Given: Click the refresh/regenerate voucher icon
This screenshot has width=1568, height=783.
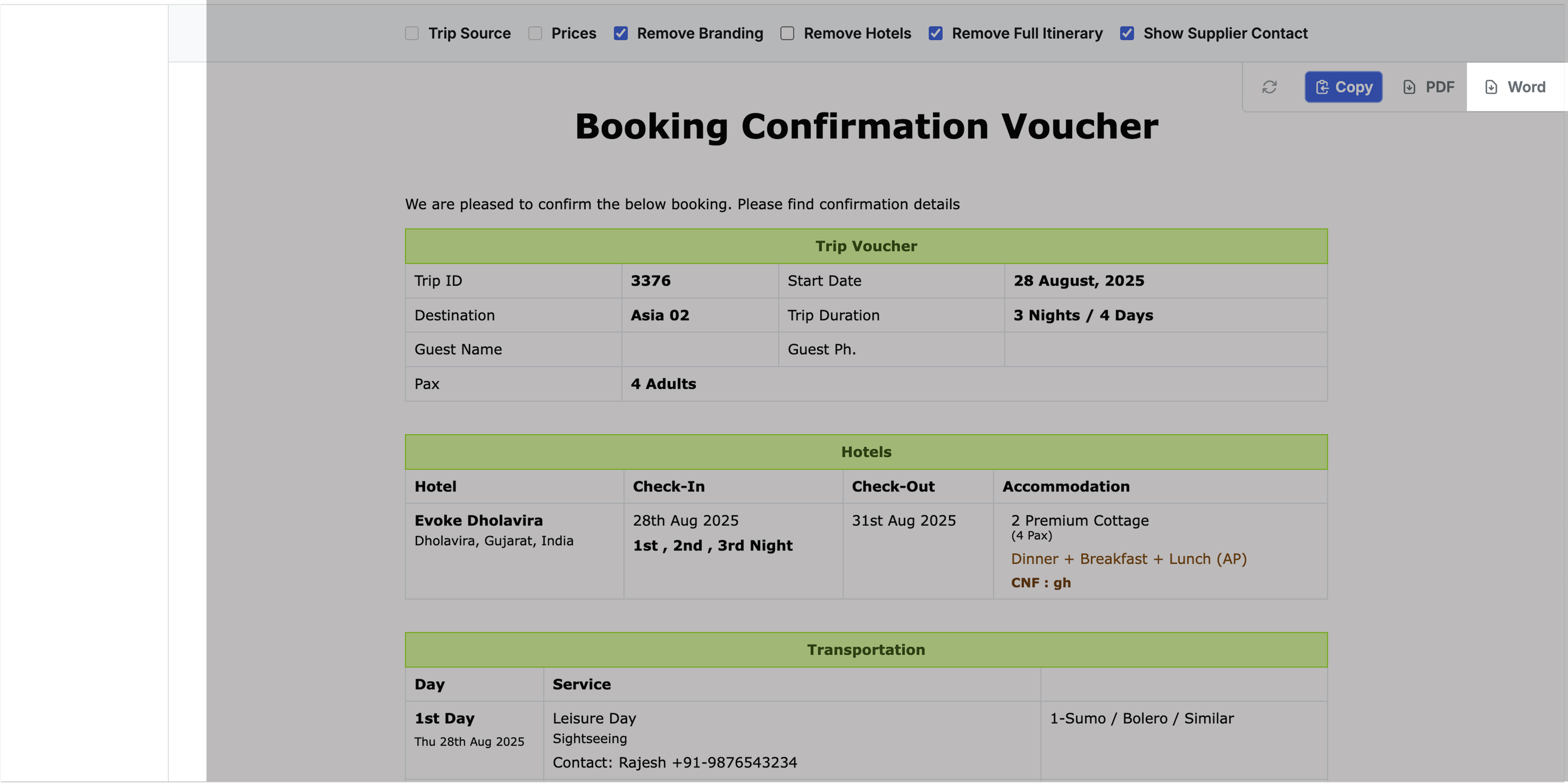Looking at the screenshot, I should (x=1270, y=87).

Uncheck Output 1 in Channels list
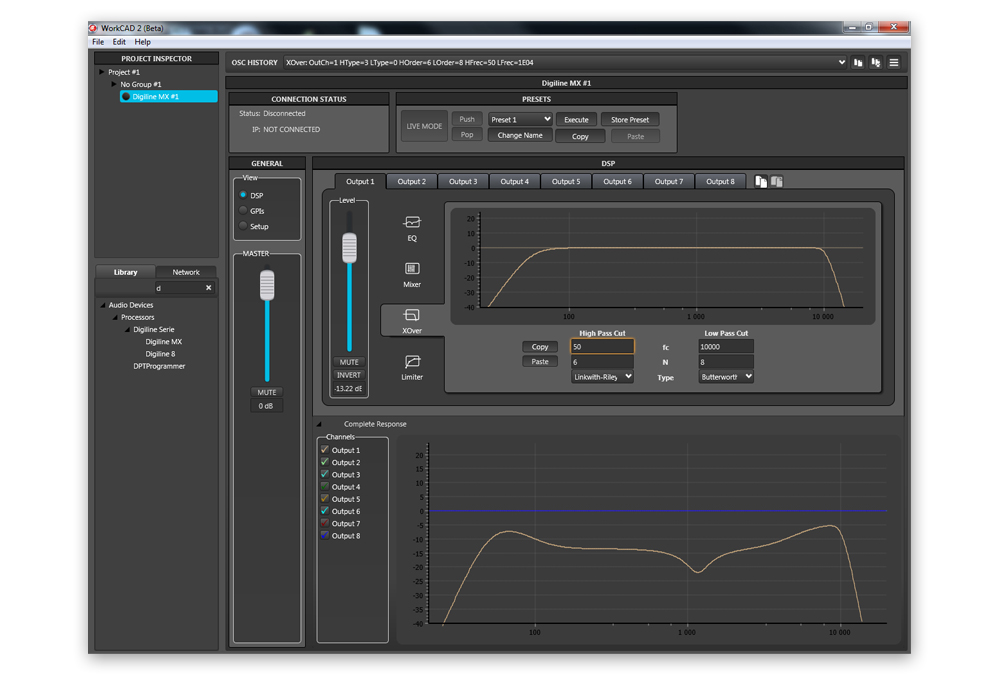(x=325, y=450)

==

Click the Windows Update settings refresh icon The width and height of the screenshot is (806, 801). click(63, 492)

WHAT IS REQUIRED:
Every line from the data above that contains "Click" must appear in the answer.

YOUR RESPONSE:
Given: Click the refresh/regenerate voucher icon
Click the Windows Update settings refresh icon The width and height of the screenshot is (806, 801). click(63, 492)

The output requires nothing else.